• _Task directions_: Below are several records. Retype exactly those lines running from the one with "Exercise is just" through the one with "pregnancy tips (149, 1816)", end lines included, and no others.

*** Opening of Supplied records ***

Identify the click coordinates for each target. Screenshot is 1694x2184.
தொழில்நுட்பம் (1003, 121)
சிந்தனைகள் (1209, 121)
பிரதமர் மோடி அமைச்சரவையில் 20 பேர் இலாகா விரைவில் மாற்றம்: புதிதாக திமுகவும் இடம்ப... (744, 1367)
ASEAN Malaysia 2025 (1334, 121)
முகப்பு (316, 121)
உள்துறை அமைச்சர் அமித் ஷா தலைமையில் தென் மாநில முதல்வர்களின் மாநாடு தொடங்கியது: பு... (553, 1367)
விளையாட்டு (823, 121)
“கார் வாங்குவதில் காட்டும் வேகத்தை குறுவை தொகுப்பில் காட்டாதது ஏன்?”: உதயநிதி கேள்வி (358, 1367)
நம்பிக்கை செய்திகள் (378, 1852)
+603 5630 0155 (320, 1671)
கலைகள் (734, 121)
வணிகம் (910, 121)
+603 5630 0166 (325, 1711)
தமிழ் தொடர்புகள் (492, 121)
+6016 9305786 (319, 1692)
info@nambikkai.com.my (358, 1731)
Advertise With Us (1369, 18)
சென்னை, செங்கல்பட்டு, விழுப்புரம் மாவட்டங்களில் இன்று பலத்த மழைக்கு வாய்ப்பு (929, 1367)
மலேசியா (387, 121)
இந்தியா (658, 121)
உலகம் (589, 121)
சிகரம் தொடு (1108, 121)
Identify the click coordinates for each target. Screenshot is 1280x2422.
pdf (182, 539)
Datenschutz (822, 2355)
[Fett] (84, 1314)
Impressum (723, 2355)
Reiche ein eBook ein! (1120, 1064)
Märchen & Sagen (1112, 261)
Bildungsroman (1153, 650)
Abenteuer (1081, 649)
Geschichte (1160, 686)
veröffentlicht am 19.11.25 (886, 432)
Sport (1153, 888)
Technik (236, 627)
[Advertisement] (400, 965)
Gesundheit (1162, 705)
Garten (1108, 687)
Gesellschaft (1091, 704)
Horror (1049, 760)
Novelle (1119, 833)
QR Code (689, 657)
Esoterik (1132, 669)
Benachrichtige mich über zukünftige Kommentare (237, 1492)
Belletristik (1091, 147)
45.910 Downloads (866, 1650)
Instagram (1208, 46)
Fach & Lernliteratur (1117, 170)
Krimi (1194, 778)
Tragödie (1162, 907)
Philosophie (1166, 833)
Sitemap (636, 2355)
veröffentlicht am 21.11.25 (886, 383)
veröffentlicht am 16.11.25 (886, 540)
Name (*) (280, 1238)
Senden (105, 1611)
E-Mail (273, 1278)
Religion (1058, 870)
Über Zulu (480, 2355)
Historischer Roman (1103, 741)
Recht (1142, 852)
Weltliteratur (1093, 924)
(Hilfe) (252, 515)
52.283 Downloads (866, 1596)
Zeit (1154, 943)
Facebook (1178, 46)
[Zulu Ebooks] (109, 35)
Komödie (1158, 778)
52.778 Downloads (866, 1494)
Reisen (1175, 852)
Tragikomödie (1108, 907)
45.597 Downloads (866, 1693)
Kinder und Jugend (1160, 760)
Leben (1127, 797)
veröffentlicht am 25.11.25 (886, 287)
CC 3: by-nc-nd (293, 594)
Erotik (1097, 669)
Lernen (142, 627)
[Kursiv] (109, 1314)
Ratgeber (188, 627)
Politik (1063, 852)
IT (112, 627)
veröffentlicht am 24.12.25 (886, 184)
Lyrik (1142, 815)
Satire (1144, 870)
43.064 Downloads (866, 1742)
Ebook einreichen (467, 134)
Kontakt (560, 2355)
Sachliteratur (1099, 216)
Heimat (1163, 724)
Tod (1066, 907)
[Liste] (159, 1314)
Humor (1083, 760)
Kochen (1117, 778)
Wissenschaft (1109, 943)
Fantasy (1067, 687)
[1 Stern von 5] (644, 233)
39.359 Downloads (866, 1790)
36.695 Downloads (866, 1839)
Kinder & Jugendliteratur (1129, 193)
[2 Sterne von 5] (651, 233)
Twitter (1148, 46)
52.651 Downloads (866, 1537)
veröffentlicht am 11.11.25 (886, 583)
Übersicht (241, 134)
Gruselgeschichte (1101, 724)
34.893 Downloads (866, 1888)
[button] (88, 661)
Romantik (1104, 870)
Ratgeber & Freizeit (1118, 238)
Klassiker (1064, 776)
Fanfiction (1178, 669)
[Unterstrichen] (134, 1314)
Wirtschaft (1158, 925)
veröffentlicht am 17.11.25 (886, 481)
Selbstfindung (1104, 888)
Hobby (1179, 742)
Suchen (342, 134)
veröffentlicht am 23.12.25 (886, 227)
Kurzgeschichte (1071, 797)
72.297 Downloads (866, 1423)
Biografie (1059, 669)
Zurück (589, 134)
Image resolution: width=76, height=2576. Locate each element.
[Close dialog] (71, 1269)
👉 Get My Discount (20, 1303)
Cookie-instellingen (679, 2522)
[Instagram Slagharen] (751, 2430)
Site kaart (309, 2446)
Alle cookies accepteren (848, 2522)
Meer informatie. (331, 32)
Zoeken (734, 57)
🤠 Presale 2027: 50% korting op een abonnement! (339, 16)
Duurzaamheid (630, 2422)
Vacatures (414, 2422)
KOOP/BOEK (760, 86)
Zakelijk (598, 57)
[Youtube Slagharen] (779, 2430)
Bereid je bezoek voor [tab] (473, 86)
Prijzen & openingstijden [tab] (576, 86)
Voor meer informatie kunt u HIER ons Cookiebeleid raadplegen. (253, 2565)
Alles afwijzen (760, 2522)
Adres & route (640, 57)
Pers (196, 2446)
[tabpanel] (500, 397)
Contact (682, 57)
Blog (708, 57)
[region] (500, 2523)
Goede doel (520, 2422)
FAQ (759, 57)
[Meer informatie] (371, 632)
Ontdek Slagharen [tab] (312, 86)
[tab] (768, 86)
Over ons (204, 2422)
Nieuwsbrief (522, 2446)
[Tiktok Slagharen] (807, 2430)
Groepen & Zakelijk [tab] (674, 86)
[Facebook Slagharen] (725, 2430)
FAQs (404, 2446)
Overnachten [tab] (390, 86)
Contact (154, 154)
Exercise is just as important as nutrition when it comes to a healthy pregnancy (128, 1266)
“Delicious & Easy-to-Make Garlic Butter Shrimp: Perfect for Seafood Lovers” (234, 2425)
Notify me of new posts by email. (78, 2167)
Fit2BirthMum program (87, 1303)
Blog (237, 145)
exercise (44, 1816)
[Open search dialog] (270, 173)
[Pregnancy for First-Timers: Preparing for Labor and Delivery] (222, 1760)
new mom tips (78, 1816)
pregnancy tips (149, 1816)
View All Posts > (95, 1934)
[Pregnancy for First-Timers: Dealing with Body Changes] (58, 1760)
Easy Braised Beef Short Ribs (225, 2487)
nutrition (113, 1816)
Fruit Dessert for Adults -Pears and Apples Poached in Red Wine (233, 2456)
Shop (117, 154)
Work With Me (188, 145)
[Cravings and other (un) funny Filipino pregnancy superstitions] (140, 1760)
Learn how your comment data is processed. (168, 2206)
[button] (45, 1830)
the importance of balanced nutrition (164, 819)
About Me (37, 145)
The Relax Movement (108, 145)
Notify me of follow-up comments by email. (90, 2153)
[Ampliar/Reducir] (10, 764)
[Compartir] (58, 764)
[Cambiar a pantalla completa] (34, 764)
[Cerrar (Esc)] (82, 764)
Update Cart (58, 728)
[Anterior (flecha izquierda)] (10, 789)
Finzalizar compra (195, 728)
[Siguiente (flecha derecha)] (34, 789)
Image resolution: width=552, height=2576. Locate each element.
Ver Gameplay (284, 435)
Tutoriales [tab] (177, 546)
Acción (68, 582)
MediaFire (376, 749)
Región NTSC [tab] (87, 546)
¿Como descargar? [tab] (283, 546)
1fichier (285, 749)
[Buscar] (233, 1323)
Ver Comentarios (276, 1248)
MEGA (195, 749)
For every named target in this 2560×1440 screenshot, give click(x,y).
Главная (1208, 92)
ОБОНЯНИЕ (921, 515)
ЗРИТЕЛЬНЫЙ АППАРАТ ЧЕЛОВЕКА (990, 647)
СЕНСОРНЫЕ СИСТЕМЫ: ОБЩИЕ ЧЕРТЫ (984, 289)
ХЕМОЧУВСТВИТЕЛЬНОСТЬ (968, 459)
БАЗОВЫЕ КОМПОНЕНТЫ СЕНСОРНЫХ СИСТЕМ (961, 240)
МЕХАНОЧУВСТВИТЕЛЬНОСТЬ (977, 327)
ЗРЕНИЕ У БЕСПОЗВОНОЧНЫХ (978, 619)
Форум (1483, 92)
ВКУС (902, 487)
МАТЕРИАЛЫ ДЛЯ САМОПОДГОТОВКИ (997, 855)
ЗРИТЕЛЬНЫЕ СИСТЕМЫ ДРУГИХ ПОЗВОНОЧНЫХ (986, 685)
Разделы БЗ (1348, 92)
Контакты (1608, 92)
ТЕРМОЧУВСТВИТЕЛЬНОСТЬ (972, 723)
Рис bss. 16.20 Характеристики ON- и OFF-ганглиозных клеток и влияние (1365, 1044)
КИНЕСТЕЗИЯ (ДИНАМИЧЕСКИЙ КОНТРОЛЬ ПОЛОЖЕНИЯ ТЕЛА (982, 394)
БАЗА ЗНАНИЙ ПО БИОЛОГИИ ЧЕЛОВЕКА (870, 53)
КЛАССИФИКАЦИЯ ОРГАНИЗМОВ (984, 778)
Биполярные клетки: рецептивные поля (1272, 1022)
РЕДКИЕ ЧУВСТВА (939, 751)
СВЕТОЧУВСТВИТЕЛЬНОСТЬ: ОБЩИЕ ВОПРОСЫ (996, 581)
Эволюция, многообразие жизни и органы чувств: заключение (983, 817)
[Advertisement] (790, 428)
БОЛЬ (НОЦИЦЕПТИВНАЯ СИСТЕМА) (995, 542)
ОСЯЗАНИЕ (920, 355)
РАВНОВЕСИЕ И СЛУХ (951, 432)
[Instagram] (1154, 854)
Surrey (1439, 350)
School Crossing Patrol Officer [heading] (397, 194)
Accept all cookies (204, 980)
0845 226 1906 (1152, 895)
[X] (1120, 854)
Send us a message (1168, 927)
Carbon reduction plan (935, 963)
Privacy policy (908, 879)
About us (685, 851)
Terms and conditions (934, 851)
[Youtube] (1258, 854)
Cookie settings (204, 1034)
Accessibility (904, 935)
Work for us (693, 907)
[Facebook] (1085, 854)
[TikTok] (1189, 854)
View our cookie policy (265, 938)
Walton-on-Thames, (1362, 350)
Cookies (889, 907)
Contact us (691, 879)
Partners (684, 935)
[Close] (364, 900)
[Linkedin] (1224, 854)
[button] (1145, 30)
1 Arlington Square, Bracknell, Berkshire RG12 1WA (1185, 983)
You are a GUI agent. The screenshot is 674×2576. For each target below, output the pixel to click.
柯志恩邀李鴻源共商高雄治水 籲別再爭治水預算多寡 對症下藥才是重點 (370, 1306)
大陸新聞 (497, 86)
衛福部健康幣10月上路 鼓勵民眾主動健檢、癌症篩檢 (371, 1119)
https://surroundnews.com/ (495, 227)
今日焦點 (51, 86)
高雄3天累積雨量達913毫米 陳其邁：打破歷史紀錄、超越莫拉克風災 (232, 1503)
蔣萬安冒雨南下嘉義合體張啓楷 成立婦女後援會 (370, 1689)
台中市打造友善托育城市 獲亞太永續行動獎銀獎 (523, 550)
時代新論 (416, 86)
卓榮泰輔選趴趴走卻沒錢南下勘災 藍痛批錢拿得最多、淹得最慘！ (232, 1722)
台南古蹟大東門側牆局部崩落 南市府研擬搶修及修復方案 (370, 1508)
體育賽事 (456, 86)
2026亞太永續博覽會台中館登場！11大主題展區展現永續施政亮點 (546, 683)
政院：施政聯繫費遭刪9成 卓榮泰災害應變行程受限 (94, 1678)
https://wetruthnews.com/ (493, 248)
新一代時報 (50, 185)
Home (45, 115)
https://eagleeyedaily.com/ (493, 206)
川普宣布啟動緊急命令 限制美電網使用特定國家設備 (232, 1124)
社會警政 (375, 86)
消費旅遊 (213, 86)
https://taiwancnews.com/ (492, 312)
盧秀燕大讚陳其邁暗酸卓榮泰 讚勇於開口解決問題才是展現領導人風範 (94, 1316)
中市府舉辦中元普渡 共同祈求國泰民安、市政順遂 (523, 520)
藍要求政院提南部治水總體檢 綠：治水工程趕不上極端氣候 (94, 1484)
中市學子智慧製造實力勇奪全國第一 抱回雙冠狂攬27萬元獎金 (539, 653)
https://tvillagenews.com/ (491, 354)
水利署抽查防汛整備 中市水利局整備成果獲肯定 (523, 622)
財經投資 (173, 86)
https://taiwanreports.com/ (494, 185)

*** Close of Supplied records ***

• _Reply to the exercise_:
Exercise is just as important as nutrition when it comes to a healthy pregnancy (128, 1266)
“Delicious & Easy-to-Make Garlic Butter Shrimp: Perfect for Seafood Lovers” (234, 2425)
Notify me of new posts by email. (78, 2167)
Fit2BirthMum program (87, 1303)
Blog (237, 145)
exercise (44, 1816)
[Open search dialog] (270, 173)
[Pregnancy for First-Timers: Preparing for Labor and Delivery] (222, 1760)
new mom tips (78, 1816)
pregnancy tips (149, 1816)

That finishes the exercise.